-- Goal of the exercise --
Word for word, restate the records that appear below.

***** Exercise data *****

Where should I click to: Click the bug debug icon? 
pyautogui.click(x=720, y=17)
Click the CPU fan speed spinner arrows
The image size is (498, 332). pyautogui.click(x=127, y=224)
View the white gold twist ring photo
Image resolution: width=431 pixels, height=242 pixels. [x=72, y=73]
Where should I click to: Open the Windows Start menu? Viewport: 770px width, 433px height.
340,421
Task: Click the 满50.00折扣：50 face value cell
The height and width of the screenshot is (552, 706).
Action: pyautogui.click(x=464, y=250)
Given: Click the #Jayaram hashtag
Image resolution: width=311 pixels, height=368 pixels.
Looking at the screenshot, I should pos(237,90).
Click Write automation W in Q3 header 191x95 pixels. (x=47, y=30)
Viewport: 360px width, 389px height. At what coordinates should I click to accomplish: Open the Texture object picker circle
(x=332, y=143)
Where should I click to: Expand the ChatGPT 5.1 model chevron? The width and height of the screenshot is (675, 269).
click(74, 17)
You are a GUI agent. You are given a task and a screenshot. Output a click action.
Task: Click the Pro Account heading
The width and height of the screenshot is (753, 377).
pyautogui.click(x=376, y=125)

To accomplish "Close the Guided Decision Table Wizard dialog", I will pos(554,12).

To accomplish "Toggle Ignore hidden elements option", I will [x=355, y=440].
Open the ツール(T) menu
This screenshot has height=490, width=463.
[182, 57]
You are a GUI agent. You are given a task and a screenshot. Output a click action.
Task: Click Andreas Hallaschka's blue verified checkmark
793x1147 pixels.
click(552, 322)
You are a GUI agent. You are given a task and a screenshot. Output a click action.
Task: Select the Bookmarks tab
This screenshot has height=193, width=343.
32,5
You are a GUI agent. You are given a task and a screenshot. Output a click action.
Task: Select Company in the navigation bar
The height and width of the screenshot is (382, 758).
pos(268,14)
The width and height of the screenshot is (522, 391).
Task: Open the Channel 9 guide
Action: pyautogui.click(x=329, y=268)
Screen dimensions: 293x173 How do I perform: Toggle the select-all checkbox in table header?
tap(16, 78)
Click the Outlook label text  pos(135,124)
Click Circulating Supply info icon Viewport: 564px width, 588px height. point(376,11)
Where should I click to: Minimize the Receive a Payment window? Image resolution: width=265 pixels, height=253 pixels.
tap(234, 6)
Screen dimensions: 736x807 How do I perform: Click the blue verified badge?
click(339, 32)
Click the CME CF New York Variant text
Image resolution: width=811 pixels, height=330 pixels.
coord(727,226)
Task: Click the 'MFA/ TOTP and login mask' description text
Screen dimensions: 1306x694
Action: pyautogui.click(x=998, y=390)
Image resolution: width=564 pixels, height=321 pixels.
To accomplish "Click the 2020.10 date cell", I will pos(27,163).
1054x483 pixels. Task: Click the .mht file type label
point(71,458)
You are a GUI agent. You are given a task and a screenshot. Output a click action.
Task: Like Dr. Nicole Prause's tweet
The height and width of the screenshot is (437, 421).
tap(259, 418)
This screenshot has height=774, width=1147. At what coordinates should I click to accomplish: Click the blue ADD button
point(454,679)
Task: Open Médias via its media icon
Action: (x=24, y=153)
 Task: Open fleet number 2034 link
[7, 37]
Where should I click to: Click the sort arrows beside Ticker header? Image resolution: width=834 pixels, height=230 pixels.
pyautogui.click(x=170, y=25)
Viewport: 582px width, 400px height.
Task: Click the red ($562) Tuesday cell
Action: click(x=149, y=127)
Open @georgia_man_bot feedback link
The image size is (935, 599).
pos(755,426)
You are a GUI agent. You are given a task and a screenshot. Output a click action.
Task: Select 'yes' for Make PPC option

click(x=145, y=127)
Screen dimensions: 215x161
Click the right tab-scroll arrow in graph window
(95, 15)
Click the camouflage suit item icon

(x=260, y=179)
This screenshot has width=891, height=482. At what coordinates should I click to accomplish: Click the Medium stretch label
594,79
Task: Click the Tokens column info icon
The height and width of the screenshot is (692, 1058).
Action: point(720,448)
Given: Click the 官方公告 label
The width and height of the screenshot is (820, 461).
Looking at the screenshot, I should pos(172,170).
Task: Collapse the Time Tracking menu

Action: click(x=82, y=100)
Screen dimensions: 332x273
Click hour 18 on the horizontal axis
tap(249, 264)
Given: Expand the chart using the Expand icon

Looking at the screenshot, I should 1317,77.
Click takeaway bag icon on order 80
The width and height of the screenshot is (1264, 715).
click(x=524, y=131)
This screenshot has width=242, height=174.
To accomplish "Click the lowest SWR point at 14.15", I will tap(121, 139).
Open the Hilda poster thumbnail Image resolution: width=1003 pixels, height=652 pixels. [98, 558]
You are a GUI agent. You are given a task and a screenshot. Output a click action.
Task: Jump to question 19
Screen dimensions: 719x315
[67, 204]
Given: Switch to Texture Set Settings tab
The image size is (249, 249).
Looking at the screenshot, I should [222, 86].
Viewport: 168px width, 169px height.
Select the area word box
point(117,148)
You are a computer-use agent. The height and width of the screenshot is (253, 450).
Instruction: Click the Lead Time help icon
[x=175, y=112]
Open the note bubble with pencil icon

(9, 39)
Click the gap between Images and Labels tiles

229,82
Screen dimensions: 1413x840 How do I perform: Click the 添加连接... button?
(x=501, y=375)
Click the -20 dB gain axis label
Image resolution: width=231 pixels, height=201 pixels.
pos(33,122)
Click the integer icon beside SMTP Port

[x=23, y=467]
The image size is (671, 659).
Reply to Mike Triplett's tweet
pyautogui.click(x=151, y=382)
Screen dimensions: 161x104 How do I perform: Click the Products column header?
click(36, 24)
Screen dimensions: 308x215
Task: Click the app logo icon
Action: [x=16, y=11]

*****

-- Answer for the task --
Where should I click to: Click the bug debug icon? 
pyautogui.click(x=720, y=17)
Click the CPU fan speed spinner arrows
The image size is (498, 332). pyautogui.click(x=127, y=224)
View the white gold twist ring photo
Image resolution: width=431 pixels, height=242 pixels. [x=72, y=73]
Where should I click to: Open the Windows Start menu? Viewport: 770px width, 433px height.
340,421
Task: Click the 满50.00折扣：50 face value cell
The height and width of the screenshot is (552, 706).
Action: pyautogui.click(x=464, y=250)
Given: Click the #Jayaram hashtag
Image resolution: width=311 pixels, height=368 pixels.
Looking at the screenshot, I should pos(237,90).
Click Write automation W in Q3 header 191x95 pixels. (x=47, y=30)
Viewport: 360px width, 389px height. At what coordinates should I click to accomplish: Open the Texture object picker circle
(x=332, y=143)
Where should I click to: Expand the ChatGPT 5.1 model chevron? The width and height of the screenshot is (675, 269).
click(74, 17)
You are a GUI agent. You are given a task and a screenshot. Output a click action.
Task: Click the Pro Account heading
The width and height of the screenshot is (753, 377).
pyautogui.click(x=376, y=125)

To accomplish "Close the Guided Decision Table Wizard dialog", I will pos(554,12).

To accomplish "Toggle Ignore hidden elements option", I will [x=355, y=440].
Open the ツール(T) menu
This screenshot has height=490, width=463.
[182, 57]
You are a GUI agent. You are given a task and a screenshot. Output a click action.
Task: Click Andreas Hallaschka's blue verified checkmark
793x1147 pixels.
click(552, 322)
You are a GUI agent. You are given a task and a screenshot. Output a click action.
Task: Select the Bookmarks tab
This screenshot has height=193, width=343.
32,5
You are a GUI agent. You are given a task and a screenshot. Output a click action.
Task: Select Company in the navigation bar
The height and width of the screenshot is (382, 758).
pos(268,14)
The width and height of the screenshot is (522, 391).
Task: Open the Channel 9 guide
Action: pyautogui.click(x=329, y=268)
Screen dimensions: 293x173 How do I perform: Toggle the select-all checkbox in table header?
tap(16, 78)
Click the Outlook label text  pos(135,124)
Click Circulating Supply info icon Viewport: 564px width, 588px height. point(376,11)
Where should I click to: Minimize the Receive a Payment window? Image resolution: width=265 pixels, height=253 pixels.
tap(234, 6)
Screen dimensions: 736x807 How do I perform: Click the blue verified badge?
click(339, 32)
Click the CME CF New York Variant text
Image resolution: width=811 pixels, height=330 pixels.
coord(727,226)
Task: Click the 'MFA/ TOTP and login mask' description text
Screen dimensions: 1306x694
Action: pyautogui.click(x=998, y=390)
Image resolution: width=564 pixels, height=321 pixels.
To accomplish "Click the 2020.10 date cell", I will pos(27,163).
1054x483 pixels. Task: Click the .mht file type label
point(71,458)
You are a GUI agent. You are given a task and a screenshot. Output a click action.
Task: Like Dr. Nicole Prause's tweet
The height and width of the screenshot is (437, 421).
tap(259, 418)
This screenshot has height=774, width=1147. At what coordinates should I click to accomplish: Click the blue ADD button
point(454,679)
Task: Open Médias via its media icon
Action: (x=24, y=153)
 Task: Open fleet number 2034 link
[7, 37]
Where should I click to: Click the sort arrows beside Ticker header? Image resolution: width=834 pixels, height=230 pixels.
pyautogui.click(x=170, y=25)
Viewport: 582px width, 400px height.
Task: Click the red ($562) Tuesday cell
Action: click(x=149, y=127)
Open @georgia_man_bot feedback link
The image size is (935, 599).
pos(755,426)
You are a GUI agent. You are given a task and a screenshot. Output a click action.
Task: Select 'yes' for Make PPC option

click(x=145, y=127)
Screen dimensions: 215x161
Click the right tab-scroll arrow in graph window
(95, 15)
Click the camouflage suit item icon

(x=260, y=179)
This screenshot has width=891, height=482. At what coordinates should I click to accomplish: Click the Medium stretch label
594,79
Task: Click the Tokens column info icon
The height and width of the screenshot is (692, 1058).
Action: point(720,448)
Given: Click the 官方公告 label
The width and height of the screenshot is (820, 461).
Looking at the screenshot, I should pos(172,170).
Task: Collapse the Time Tracking menu

Action: click(x=82, y=100)
Screen dimensions: 332x273
Click hour 18 on the horizontal axis
tap(249, 264)
Given: Expand the chart using the Expand icon

Looking at the screenshot, I should 1317,77.
Click takeaway bag icon on order 80
The width and height of the screenshot is (1264, 715).
click(x=524, y=131)
This screenshot has width=242, height=174.
To accomplish "Click the lowest SWR point at 14.15", I will tap(121, 139).
Open the Hilda poster thumbnail Image resolution: width=1003 pixels, height=652 pixels. [98, 558]
You are a GUI agent. You are given a task and a screenshot. Output a click action.
Task: Jump to question 19
Screen dimensions: 719x315
[67, 204]
Given: Switch to Texture Set Settings tab
The image size is (249, 249).
Looking at the screenshot, I should [222, 86].
Viewport: 168px width, 169px height.
Select the area word box
point(117,148)
You are a computer-use agent. The height and width of the screenshot is (253, 450).
Instruction: Click the Lead Time help icon
[x=175, y=112]
Open the note bubble with pencil icon

(9, 39)
Click the gap between Images and Labels tiles

229,82
Screen dimensions: 1413x840 How do I perform: Click the 添加连接... button?
(x=501, y=375)
Click the -20 dB gain axis label
Image resolution: width=231 pixels, height=201 pixels.
pos(33,122)
Click the integer icon beside SMTP Port

[x=23, y=467]
The image size is (671, 659).
Reply to Mike Triplett's tweet
pyautogui.click(x=151, y=382)
Screen dimensions: 161x104 How do I perform: Click the Products column header?
click(36, 24)
Screen dimensions: 308x215
Task: Click the app logo icon
Action: [x=16, y=11]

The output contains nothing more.